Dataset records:

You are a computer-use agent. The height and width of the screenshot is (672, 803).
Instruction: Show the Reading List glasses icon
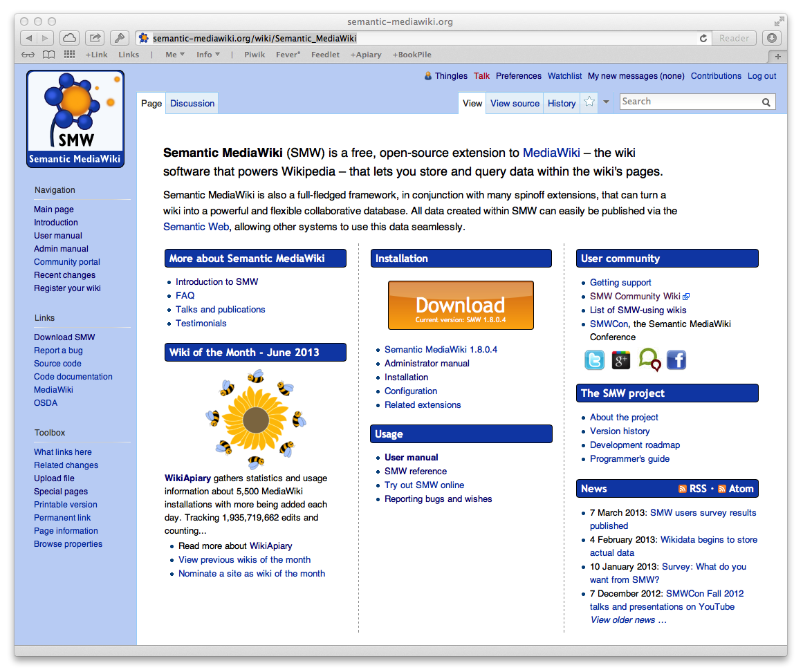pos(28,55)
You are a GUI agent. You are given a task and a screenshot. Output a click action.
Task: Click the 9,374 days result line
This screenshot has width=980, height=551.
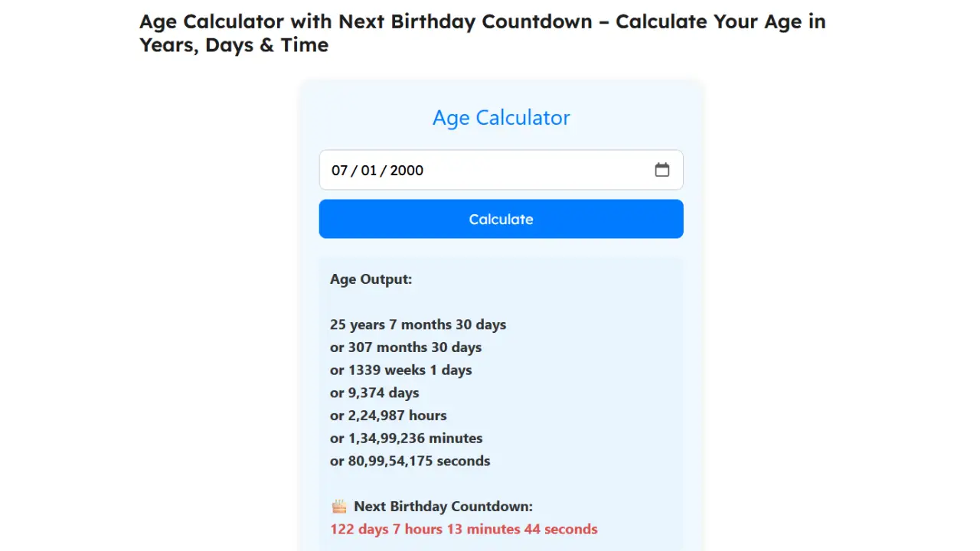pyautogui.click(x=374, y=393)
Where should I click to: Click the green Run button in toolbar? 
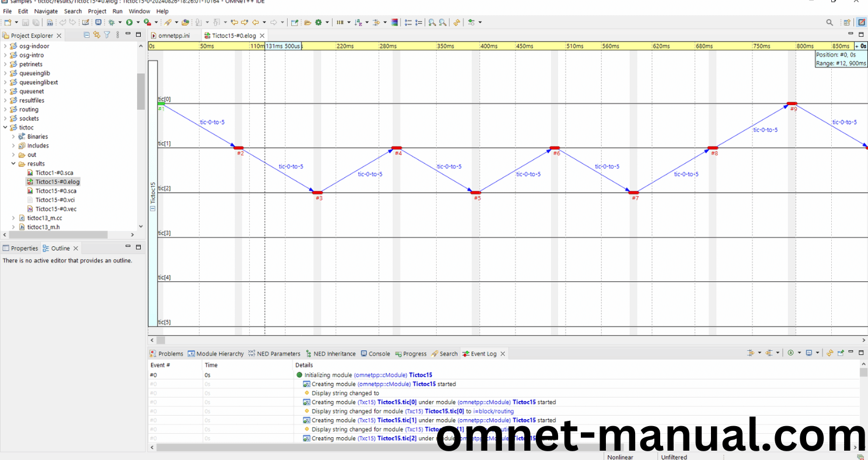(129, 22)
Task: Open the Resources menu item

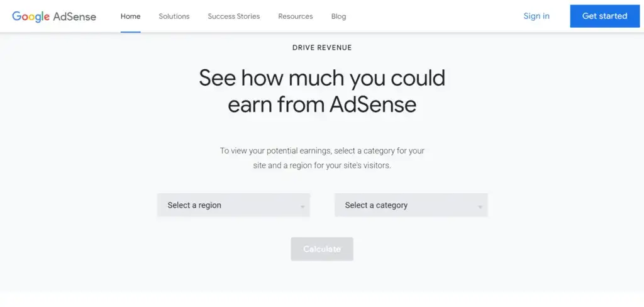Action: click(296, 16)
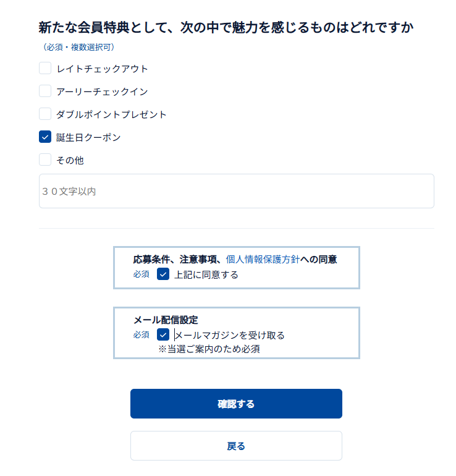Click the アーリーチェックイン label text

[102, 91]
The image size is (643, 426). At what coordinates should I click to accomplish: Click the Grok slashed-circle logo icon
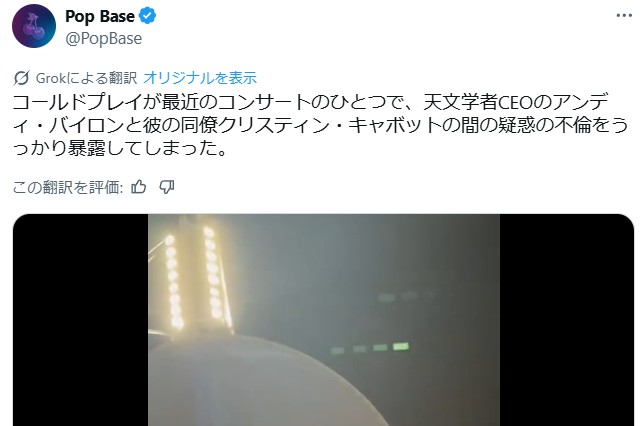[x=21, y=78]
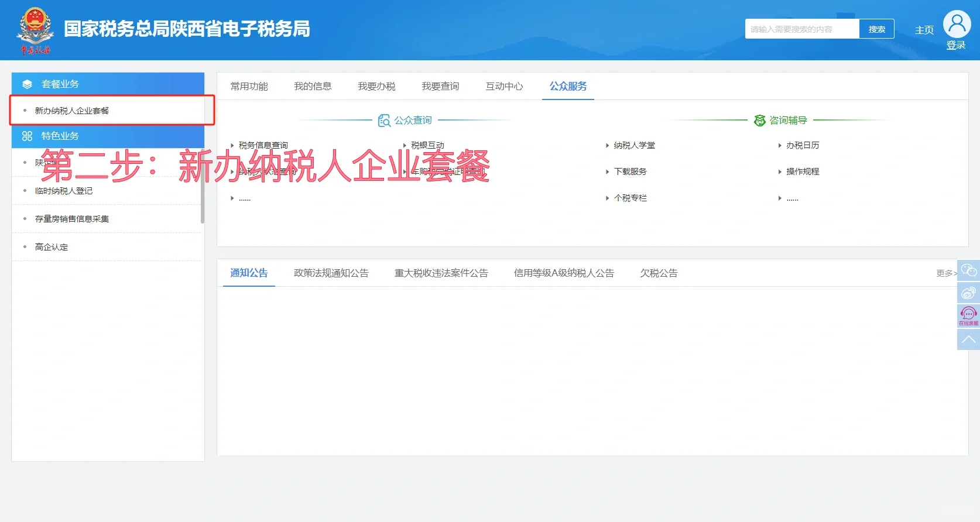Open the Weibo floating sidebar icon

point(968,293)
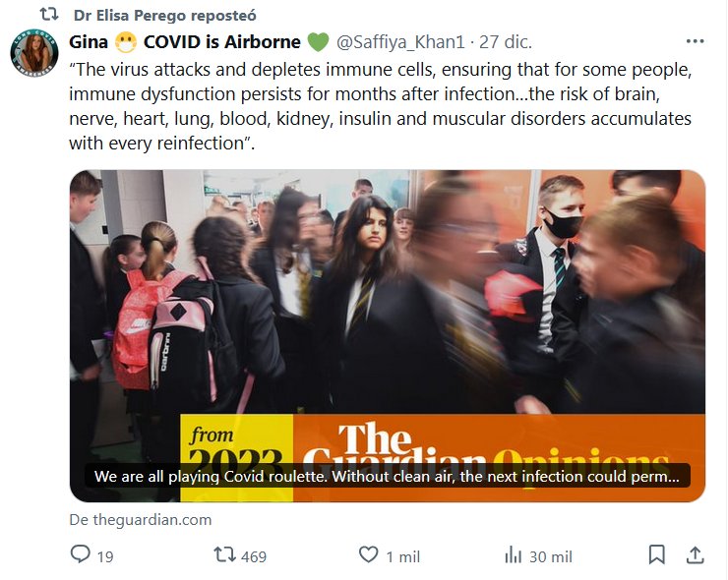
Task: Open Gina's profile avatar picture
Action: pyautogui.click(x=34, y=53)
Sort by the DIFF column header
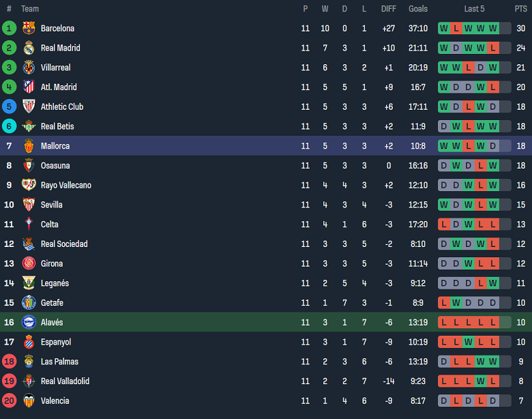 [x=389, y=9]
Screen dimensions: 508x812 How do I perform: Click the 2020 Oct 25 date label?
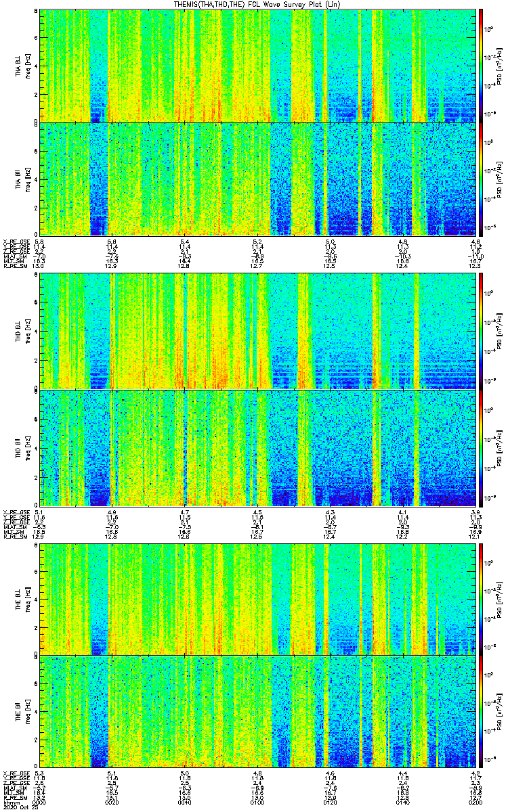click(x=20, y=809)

• [Task description] Count lines, not occurrences: report how many lines in the entries above include the word "agent", as a number alone.

• [Exercise solution] 2